La questione sottoposta all’esame degli Ermellini nasceva dalla vicenda che aveva visto come protagonista una donna, la quale, in sede di giudizio d’appello, aveva impugnato la sentenza con cui il Tribunale aveva disposto la divisione ereditaria dei beni del defunto marito, lamentando come la stessa non avesse tenuto conto del fatto che essa fosse titolare di un diritto di abitazione su un immobile facente parte della comunione, in qualità di coniuge del de cuius.
Rimasta soccombente all’esito del giudizio di secondo grado, la donna ricorreva dinanzi alla Corte di Cassazione eccependo, in particolare, una violazione, da parte dei giudici d’appello, dell’art. 1022 del c.c.
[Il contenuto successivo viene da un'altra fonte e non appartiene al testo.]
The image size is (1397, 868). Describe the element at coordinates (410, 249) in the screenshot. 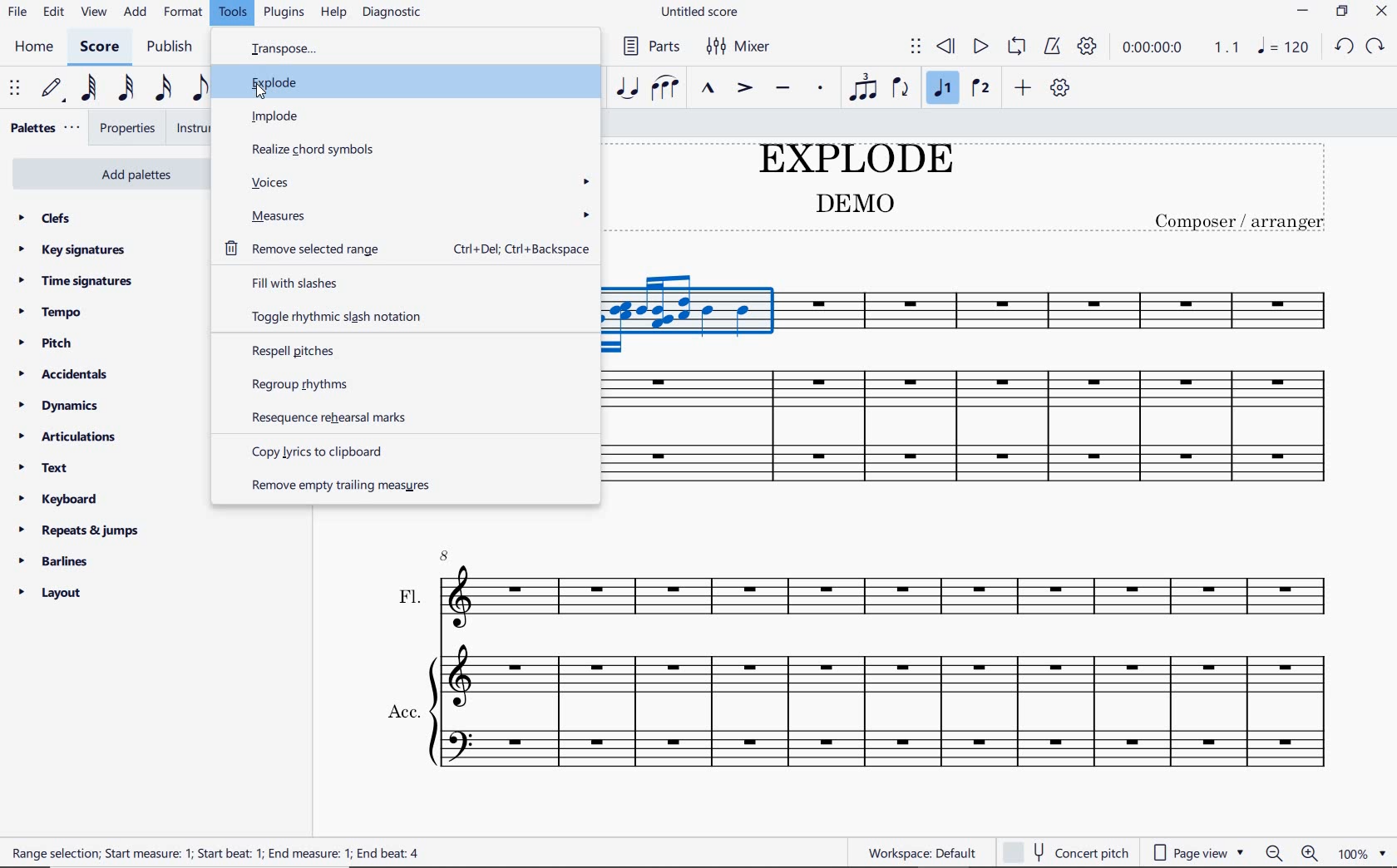

I see `remove selected ranges` at that location.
Secondo la ricorrente, infatti, i giudici di merito avevano errato nel non tener conto dell’esistenza del suo diritto di abitazione su uno dei cespiti oggetto di divisione.
Si eccepiva, poi, la violazione e falsa applicazione dell’art. 728 del c.c., in quanto, secondo la ricorrente, la Corte d’Appello avrebbe, comunque, potuto disporre l’assegnazione dell’immobile in suo favore, imponendole di versare un conguaglio agli altri condividenti.
La Suprema Corte ha, tuttavia, rigettato il ricorso.
Quanto, innanzitutto, all’asserita violazione dell’art. 1022 del c.c., gli Ermellini si sono dimostrati concordi con i giudici di merito e, richiamando un loro precedente orientamento, hanno precisato che l’esistenza del diritto di abitazione di uno dei condividenti su uno dei beni comuni, non costituisce criterio di preferenza ai fini dell'eventuale attribuzione (Cass. Civ., n. 6601/2000). Ciò significa che la divisione si potrà concludere con l’attribuzione del bene ad un altro condividente, ferma restando, in ogni caso, la persistenza del diritto di abitazione riconosciuto, ex art. 540 del c.c., al coniuge superstite, qualora, però, tale diritto gravasse sulla cosa prima della divisione.
Per quanto riguarda, poi, la lamentata violazione dell’art. 728 del c.c., i giudici di legittimità, nel dichiarare infondato il relativo motivo di ricorso, hanno evidenziato come il giudice, nell’operare una divisione, debba attenersi ai criteri indicati dall’art. 727 del c.c., imponendo, qualora lo ritenga opportuno, dei correttivi in denaro.
L’art. 728 del c.c., richiamato dalla ricorrente, dispone, infatti, che, nell’operare una divisione, il giudice non debba ricercare una perfetta corrispondenza fra quota astratta e porzioni in natura, potendo compensare con versamenti in denaro le eventuali differenze.
Contrariamente a quanto ritenuto dalla ricorrente, dunque, detta norma non prevede che il giudice debba attribuire un determinato cespite a chi ne abbia fatto richiesta, solo perché il richiedente abbia manifestato la propria disponibilità a versare il conguaglio.